Scikit Learn - KNN Learning

Quiz

k-NN (k-Nearest Neighbor), one of the simplest machine learning algorithms, is non-parametric and lazy in nature. Non-parametric means that there is no assumption for the underlying data distribution i.e. the model structure is determined from the dataset. Lazy or instance-based learning means that for the purpose of model generation, it does not require any training data points and whole training data is used in the testing phase.

The k-NN algorithm consist of the following two steps −

Step 1

In this step, it computes and stores the k nearest neighbors for each sample in the training set.

Step 2

In this step, for an unlabeled sample, it retrieves the k nearest neighbors from dataset. Then among these k-nearest neighbors, it predicts the class through voting (class with majority votes wins).

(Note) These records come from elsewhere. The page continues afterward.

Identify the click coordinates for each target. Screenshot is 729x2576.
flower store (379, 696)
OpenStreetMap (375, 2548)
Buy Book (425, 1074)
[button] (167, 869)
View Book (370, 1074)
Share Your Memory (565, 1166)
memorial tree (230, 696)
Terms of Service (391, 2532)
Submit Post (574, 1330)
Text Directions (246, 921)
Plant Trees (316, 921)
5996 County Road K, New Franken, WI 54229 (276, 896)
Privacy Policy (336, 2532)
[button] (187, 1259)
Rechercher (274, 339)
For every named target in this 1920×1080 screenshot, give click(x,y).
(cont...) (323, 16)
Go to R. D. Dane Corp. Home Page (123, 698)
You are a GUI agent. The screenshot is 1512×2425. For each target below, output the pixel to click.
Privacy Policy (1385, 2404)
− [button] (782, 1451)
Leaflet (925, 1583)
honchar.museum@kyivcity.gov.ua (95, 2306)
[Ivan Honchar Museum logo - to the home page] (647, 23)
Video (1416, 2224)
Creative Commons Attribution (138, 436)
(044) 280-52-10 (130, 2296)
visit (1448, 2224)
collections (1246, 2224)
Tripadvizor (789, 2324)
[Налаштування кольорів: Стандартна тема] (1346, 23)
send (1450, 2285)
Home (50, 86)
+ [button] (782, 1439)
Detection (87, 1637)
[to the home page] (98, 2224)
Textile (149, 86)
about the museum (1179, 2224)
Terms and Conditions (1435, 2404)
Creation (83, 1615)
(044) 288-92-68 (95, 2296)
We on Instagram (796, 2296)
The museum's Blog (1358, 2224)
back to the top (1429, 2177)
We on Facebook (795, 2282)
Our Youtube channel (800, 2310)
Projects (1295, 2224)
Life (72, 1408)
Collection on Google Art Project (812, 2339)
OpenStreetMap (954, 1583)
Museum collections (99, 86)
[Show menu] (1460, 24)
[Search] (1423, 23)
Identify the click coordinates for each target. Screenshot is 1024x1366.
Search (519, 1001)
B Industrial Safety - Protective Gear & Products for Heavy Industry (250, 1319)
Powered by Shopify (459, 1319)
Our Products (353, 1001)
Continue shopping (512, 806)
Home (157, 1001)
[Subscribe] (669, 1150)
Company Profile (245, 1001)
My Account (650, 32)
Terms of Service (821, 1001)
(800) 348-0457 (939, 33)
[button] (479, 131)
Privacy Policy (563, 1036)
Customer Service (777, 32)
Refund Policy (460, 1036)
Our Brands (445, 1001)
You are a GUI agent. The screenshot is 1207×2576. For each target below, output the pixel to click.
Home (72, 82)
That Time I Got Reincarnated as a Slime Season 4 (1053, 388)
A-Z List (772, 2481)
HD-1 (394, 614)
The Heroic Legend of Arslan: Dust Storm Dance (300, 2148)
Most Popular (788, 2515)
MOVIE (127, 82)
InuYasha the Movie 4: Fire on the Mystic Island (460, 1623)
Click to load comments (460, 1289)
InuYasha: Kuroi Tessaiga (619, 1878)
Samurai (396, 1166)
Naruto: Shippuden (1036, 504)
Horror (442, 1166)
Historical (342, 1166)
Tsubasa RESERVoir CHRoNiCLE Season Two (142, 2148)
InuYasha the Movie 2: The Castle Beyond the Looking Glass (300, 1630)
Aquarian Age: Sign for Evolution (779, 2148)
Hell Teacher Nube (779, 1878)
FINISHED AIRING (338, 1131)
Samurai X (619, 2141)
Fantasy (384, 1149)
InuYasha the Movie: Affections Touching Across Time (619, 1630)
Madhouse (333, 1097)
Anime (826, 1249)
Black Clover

The module, sklearn.neighbors that implements the k-nearest neighbors algorithm, provides the functionality for unsupervised as well as supervised neighbors-based learning methods.

The unsupervised nearest neighbors implement different algorithms (BallTree, KDTree or Brute Force) to find the nearest neighbor(s) for each sample. This unsupervised version is basically only step 1, which is discussed above, and the foundation of many algorithms (KNN and K-means being the famous one) which require the neighbor search. In simple words, it is Unsupervised learner for implementing neighbor searches.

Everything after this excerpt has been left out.